Histogram of number of permits obtained in simulation

So it’s likely that a single applicant could have obtained zero, one, or two permits. However, an applicant getting four or more permits is fairly unlikely.

What if…

As mentioned above, I assumed a single applicant could win only a single permit in each community. But how would the calculation change if multiple permits could be obtained in a single community?

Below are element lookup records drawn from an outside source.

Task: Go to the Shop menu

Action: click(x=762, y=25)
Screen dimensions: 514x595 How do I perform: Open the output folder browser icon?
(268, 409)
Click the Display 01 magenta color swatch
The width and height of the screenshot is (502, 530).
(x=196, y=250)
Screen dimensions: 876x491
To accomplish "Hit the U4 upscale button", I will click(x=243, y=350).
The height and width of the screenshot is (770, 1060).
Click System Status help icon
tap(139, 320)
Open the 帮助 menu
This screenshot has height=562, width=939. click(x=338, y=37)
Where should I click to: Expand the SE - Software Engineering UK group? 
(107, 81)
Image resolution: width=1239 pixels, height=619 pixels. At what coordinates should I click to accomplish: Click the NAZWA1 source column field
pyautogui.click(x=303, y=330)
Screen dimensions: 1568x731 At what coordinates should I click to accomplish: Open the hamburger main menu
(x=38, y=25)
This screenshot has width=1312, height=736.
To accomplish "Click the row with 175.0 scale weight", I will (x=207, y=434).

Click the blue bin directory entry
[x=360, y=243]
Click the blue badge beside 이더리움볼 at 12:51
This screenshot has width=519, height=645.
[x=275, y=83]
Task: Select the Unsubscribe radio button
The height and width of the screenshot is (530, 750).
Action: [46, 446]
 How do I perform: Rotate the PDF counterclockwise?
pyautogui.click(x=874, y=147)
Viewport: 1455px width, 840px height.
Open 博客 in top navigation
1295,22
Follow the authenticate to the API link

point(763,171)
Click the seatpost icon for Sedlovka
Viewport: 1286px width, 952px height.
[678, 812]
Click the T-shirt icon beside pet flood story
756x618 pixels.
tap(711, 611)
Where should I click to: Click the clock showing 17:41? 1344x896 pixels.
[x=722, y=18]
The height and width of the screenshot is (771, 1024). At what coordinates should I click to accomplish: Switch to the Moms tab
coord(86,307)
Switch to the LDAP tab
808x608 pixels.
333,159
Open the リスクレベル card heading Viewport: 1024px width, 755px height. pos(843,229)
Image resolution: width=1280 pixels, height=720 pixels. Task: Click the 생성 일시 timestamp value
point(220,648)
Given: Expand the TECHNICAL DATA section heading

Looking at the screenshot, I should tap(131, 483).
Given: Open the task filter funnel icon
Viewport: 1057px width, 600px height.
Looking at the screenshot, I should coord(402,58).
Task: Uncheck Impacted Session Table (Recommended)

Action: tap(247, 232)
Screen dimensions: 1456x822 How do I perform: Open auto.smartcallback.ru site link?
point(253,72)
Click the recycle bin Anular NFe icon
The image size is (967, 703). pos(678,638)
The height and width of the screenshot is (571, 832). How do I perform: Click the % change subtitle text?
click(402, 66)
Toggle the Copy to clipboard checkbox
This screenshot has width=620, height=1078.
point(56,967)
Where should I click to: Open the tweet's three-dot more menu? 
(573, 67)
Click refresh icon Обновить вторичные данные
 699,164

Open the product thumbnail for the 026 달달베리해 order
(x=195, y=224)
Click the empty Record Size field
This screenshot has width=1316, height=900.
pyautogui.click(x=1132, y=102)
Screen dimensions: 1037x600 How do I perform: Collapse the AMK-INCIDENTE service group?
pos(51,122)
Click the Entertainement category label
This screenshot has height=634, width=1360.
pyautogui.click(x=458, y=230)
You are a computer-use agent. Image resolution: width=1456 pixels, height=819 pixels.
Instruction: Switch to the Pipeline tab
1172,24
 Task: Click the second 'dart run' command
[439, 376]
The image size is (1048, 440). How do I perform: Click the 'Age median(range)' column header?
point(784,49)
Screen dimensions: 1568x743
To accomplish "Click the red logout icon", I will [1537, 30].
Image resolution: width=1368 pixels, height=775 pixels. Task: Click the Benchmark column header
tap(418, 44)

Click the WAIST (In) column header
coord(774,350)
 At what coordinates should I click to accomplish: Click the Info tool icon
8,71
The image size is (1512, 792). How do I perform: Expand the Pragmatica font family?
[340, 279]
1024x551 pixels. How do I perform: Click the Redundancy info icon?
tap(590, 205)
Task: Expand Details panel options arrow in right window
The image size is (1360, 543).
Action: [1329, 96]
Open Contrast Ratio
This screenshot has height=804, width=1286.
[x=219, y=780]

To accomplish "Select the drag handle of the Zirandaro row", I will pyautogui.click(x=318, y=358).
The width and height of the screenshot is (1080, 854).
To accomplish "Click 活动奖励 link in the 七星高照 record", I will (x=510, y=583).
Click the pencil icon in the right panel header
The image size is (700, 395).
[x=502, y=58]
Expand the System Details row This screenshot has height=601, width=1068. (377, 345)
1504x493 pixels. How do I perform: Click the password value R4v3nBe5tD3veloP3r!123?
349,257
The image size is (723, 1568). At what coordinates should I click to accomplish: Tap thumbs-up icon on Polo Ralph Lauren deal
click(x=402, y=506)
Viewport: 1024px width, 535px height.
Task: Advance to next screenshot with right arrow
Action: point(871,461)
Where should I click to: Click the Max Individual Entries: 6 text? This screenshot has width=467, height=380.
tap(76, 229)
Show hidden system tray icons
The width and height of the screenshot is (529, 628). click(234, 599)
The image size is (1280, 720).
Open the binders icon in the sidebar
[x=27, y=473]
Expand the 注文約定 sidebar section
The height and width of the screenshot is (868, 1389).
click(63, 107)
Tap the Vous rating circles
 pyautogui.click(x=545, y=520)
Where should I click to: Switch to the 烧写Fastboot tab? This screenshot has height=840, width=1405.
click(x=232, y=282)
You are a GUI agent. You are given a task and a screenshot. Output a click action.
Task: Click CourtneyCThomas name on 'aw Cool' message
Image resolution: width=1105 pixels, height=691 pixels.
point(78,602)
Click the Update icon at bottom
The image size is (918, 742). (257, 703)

As it turns out, the calculation becomes much simpler. We only need to consider the total number of permits available, and the total number of applicants. Then, if an applicant applies for all possible permits, the distribution is hypergeometric! There are 51 total permits available, and the “population size” is 1502 (the number of applicants). So the distribution is:

Hypergeometric(N=1502, K=51, n=51),

where N is the population size, K is the number of “success” items in the population, and n is the number of draws from the population. I then calculate the probability using the CDF of the hypergeometric distribution:

# Calculating probability of 4 or more permits if you 
# could obtain multiple permits in each city
avail.permit <- sum(c.data$permits)
n.wo.permit <- sum(c.data$submissions) - avail.permit

# Prob of getting 4 or more permits
1-phyper(3, avail.permit, n.wo.permit, avail.permit)
# [1] 0.09116339

In this case, the probability of four or more permits is 9.1%. Out of curiosity, the N parameter in this distribution is fairly large… could I have used the binomial distribution to approximate this probability? Let’s find out:

# Would binomial have worked as well here?
1-pbinom(3, avail.permit, 
	    avail.permit/(avail.permit+n.wo.permit))
# [1] 0.09459626

The binomial calculation gives the probability at 9.4%. So the binomial distribution would have worked as well.